## begin SOURCE DOCUMENT
Cyber kill-chain mapping with the hybrid IDS

Since our main objective is to detect all kinds of attacks, irrespective of the attacker’s intelligence, different components of HIDS are developed around the kill chain and mapped with its different stages to detect attackers at an initial stage and predict their next move. Note that any disruption in the process/stage can break the chain process, and thus, it may interrupt the attacker’s objective of destabilizing the grid network. Also note that the sequence of chain model can be modified, changed, and expanded depending upon the scenario, security investigation, and OT organization.

4 Case Study: Hybrid IDS for Wide-Area Protection Scheme

4.1 Problem Formulation

A centralized wide-area protection scheme (CWAPS), also known as a remedial action scheme (RAS), is an automatic protection system that performs corrective actions to prevent widespread outages and maintain the system’s stability and reliability during disturbances. The corrective actions, as defined by the NERC guideline [26], include a change in generation and load (MW or MVAR) and system configuration. Seethalekshmi et al. presents the requirements of WAPS and explains how the WAPS overcomes the major drawbacks of the SCADA-based localized protection scheme [27]. According to the 2008 design guide of the Western Electricity Coordinating Council (WECC), RAS is divided into four different types: event-based, parameter-based, response-based, and a combination of the above [28]. The event and parameter-based schemes are open-loop faster schemes, which take inputs as relays status, line currents, voltages, etc. and perform corrective actions by shedding the load, generation, and other pre-defined actions. The response-based scheme is a close-loop slower scheme that examines the dynamic behavior while performing corrective actions. In particular, the RAS is mainly utilized during transient instability, voltage instability, and thermal overloads.
## end SOURCE DOCUMENT
[GIVEN TASK 1]: Please list every line of the records that contains the string "estate", treating uppercase and lowercase as different.
## begin RECORDS FOR THE TASK
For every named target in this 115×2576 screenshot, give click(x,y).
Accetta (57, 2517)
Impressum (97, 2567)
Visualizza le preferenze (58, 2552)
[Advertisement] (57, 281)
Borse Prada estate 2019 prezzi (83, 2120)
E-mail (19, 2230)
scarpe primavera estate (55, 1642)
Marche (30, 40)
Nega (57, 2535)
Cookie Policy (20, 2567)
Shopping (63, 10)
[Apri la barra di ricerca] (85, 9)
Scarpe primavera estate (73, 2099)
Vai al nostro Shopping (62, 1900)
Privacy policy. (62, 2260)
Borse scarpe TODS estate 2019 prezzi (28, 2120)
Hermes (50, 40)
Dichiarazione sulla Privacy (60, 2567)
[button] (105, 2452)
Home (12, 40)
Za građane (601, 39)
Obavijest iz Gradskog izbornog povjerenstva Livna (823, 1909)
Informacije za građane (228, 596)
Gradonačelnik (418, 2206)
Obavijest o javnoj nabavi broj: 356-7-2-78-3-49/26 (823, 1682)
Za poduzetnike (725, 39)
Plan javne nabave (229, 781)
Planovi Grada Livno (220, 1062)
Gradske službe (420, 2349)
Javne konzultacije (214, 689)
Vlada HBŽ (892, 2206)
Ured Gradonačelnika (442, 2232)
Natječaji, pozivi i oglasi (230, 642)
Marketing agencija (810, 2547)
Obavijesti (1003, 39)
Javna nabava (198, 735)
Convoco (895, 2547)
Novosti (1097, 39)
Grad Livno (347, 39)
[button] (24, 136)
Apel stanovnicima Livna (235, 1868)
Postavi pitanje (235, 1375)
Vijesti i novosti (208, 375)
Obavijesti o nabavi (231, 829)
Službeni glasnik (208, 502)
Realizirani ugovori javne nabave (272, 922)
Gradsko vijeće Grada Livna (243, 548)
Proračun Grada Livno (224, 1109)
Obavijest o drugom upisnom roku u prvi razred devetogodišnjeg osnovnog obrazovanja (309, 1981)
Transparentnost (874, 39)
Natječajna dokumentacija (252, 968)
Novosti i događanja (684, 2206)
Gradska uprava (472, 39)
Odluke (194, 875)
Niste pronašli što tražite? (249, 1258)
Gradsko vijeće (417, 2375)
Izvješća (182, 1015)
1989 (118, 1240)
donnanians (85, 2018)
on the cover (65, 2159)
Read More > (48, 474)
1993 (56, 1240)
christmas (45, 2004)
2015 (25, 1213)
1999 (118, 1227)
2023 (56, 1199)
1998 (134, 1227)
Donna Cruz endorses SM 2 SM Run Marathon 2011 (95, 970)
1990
## end RECORDS FOR THE TASK
[GIVEN TASK 2]:
Answer these questions from the hybrid IDS text:
(a) By what other name is a centralized wide-area protection scheme known?
(b) Into how many types does the 2008 WECC design guide divide RAS?
(c) According to the kill-chain section, what can break the chain process?

[TASK RESPONSE 1]:
Borse Prada estate 2019 prezzi (83, 2120)
scarpe primavera estate (55, 1642)
Scarpe primavera estate (73, 2099)
Borse scarpe TODS estate 2019 prezzi (28, 2120)

[TASK RESPONSE 2]:
(a) A remedial action scheme (RAS).
(b) Four: event-based, parameter-based, response-based, and a combination of these.
(c) Any disruption in the process or stage.